The following figure shows a simple biological neuron to the left. The neuron has dendrites that receive signals from other neurons. A cell body controls activation, and an axon carries an electrical impulse to the dendrites of other neurons. The artificial neuron to the right has a series of weighted inputs: a summing function that groups the inputs, and a firing mechanism (F(Net)), which decides whether the inputs have reached a threshold, and if so, the neuron will fire:

Theory

Neural networks are tolerant of noisy images and distortion, and so are useful when a black box classification method is needed for potentially degraded images. The next area to consider is the summation function for the neuron inputs. The following diagram shows the summation function called Net for neuron i. The connections between the neurons that have the weighting values, contain the stored knowledge of the network. Generally, a network will have an input layer, an output layer, and a number of hidden layers. A neuron will fire if the sum of its inputs exceeds a threshold.

Theory

In the previous equation, the diagram and the key show that the input values from a pattern P are passed to neurons in the input layer of a network. These values become the input layer neuron activation values; they are a special case. The inputs to neuron i are the sum of the weighting value for neuron connection i-j, multiplied by the activation from neuron j. The activation at neuron j (if it is not an input layer neuron) is given by F(Net), the squashing function, which will be described next.

A simulated neuron needs a firing mechanism, which decides whether the inputs to the neuron have reached a threshold. And then, it fires to create the activation value for that neuron. This firing or squashing function can be described by the generalized sigmoid function shown in the following figure:

Theory

This function has two constants: A and B; B affects the shape of the activation curve as shown in the previous graph. The bigger the value, the more similar a function becomes to an on/off step. The value of A sets a minimum for the returned activation. In the previous graph it is zero.
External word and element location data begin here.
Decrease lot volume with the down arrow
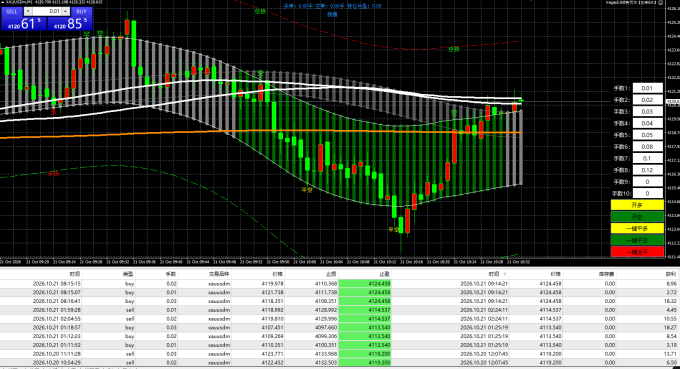The height and width of the screenshot is (369, 680). [28, 11]
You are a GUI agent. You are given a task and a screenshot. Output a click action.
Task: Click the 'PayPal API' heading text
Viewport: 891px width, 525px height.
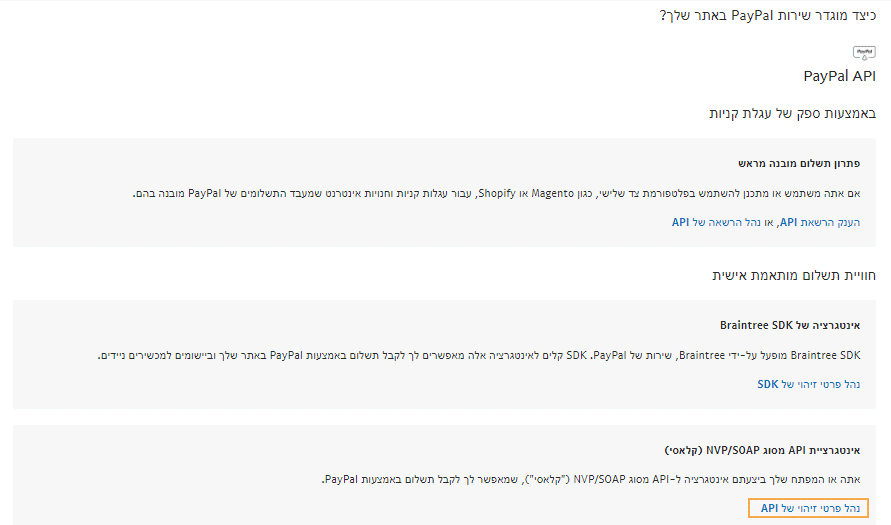pos(839,76)
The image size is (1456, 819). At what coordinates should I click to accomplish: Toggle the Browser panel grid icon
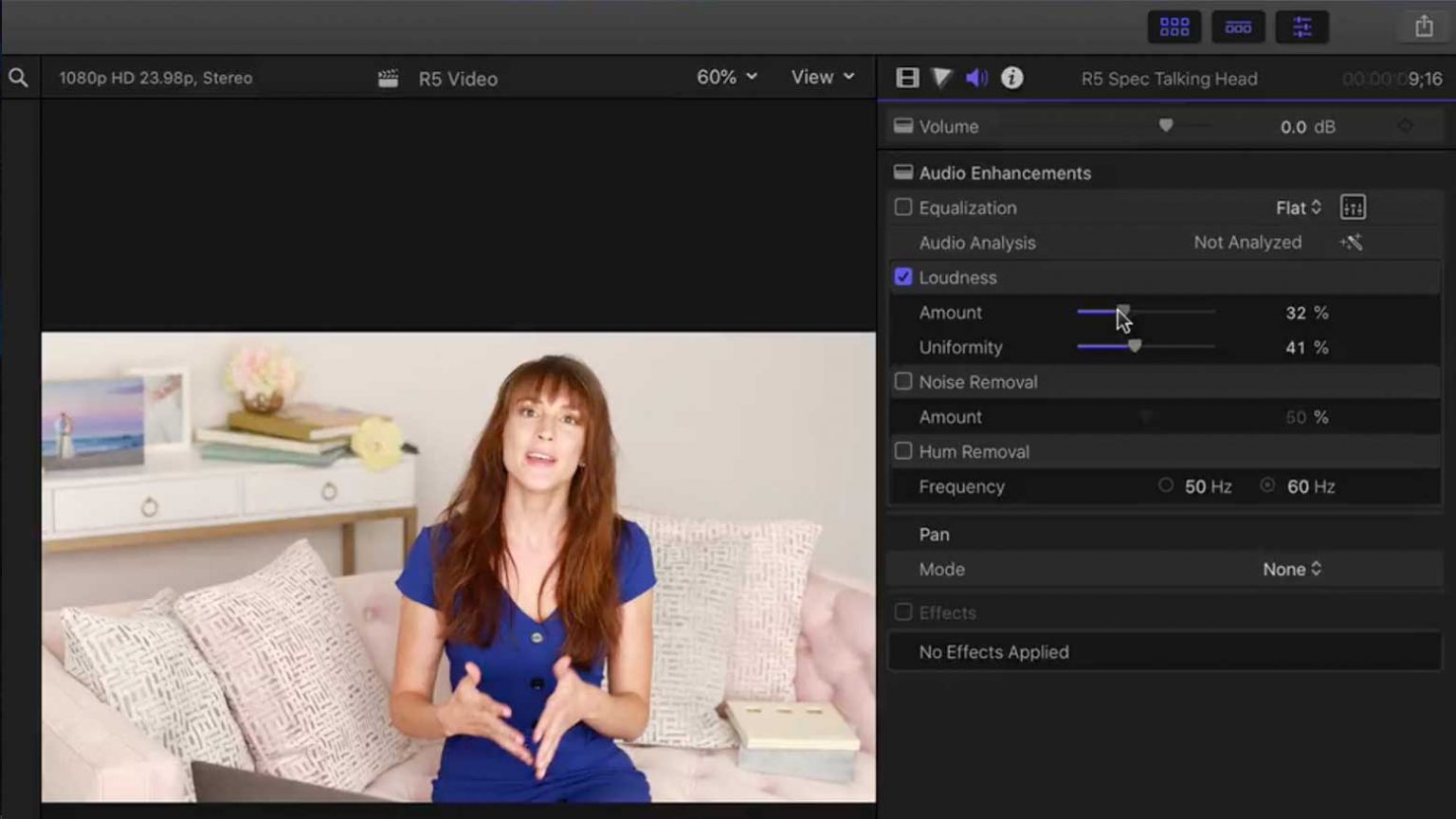point(1174,27)
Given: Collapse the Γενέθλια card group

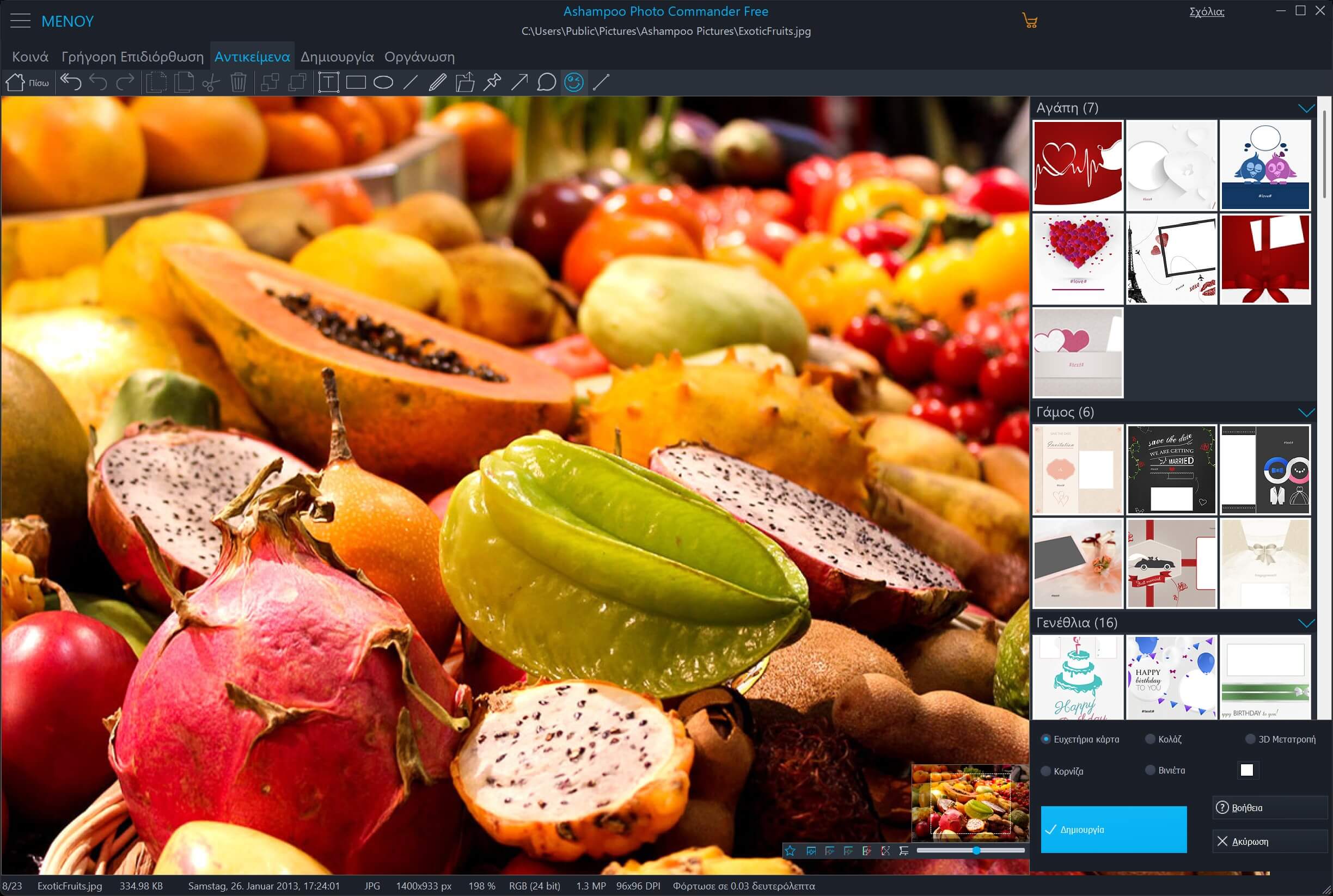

So, this provides a mechanism for simulating a neuron, creating weighting matrices as the neuron connections, and managing the neuron activation. But how are the networks organized? The next diagram shows a suggested neuron architecture—the neural network has an input layer of neurons, an output layer, and one or more hidden layers. All neurons in each layer are connected to each neuron in the adjacent layers.

Theory

During the training, activation passes from the input layer through the network to the output layer. Then, the error or difference between the expected or actual output causes error deltas to be passed back through the network, altering the weighting matrix values. Once the desired output layer vector is achieved, then the knowledge is stored in the weighting matrices, and the network can be further trained or used for classification.

So, the theory behind neural networks has been described in terms of back propagation. Now is the time to obtain the development version of the Apache Spark code, and build the Spark server, so that the ANN Scala code can be run.

Building the Spark server

I would not normally advise that Apache Spark code be downloaded and used before it has been released by Spark, or packaged by Cloudera (for use with CDH), but the desire to examine ANN functionality, along with the time scale allowed for this book, mean that I need to do so. I extracted the full Spark code tree from this path:

https://github.com/apache/spark/pull/1290.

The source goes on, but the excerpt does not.